• **What needs to be done**
Take the material below and output exactly the run of lines from the one containing "偷情交友 (75, 2417)" down to the one containing "Толковый словарь Ушакова (129, 420)", with both included.

• **Provided information**
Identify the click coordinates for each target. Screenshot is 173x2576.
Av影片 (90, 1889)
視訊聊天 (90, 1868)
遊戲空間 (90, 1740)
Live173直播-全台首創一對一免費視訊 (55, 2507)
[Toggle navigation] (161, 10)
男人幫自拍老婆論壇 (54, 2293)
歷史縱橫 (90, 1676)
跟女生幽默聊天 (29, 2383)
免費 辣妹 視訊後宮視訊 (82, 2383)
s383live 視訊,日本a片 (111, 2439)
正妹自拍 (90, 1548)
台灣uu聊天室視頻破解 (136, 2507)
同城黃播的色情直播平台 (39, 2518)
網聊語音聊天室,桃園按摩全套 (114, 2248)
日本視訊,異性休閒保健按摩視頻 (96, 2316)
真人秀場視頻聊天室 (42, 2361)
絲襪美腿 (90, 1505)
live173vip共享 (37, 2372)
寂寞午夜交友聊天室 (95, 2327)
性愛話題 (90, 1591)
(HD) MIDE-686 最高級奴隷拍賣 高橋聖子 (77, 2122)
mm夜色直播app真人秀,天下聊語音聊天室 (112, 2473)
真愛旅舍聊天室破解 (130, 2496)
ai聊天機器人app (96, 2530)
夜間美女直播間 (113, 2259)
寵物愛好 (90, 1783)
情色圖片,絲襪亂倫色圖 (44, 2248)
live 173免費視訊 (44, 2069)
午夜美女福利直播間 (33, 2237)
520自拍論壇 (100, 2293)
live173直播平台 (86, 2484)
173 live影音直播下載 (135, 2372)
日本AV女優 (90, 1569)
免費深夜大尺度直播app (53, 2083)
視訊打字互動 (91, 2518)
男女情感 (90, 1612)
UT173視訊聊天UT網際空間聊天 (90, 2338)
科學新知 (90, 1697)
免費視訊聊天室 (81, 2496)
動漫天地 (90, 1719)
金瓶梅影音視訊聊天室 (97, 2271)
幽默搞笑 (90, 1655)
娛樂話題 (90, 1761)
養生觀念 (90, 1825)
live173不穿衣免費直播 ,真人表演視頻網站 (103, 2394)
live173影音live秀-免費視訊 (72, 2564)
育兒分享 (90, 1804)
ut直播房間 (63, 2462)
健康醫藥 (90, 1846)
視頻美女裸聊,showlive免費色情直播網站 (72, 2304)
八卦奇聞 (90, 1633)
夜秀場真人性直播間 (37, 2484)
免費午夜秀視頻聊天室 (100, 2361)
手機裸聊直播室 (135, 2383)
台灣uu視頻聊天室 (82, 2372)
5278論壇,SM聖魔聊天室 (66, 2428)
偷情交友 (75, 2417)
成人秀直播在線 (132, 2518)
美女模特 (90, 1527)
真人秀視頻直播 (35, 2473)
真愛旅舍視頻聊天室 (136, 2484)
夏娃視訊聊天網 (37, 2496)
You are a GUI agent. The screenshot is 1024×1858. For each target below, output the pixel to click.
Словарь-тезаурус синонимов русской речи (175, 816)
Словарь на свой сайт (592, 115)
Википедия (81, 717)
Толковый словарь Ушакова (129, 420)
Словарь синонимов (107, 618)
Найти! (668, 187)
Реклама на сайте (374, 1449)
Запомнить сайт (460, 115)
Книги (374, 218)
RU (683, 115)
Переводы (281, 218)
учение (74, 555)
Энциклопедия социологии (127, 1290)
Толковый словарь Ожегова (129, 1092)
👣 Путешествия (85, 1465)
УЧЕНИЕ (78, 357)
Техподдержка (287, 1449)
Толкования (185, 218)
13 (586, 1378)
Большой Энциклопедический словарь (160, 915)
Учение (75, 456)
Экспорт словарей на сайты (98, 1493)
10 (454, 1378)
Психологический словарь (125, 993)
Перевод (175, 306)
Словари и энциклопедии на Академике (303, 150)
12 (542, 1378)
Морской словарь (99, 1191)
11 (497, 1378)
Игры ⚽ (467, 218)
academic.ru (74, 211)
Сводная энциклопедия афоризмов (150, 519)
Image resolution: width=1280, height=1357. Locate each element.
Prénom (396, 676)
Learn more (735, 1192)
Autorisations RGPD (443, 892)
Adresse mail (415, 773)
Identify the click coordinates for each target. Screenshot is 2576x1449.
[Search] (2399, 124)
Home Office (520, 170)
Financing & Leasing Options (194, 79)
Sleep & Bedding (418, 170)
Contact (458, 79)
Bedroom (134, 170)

• **Exercise response**
偷情交友 (75, 2417)
成人秀直播在線 (132, 2518)
美女模特 (90, 1527)
真人秀視頻直播 (35, 2473)
真愛旅舍視頻聊天室 (136, 2484)
夏娃視訊聊天網 (37, 2496)
You are a GUI agent. The screenshot is 1024×1858. For each target below, output the pixel to click.
Словарь-тезаурус синонимов русской речи (175, 816)
Словарь на свой сайт (592, 115)
Википедия (81, 717)
Толковый словарь Ушакова (129, 420)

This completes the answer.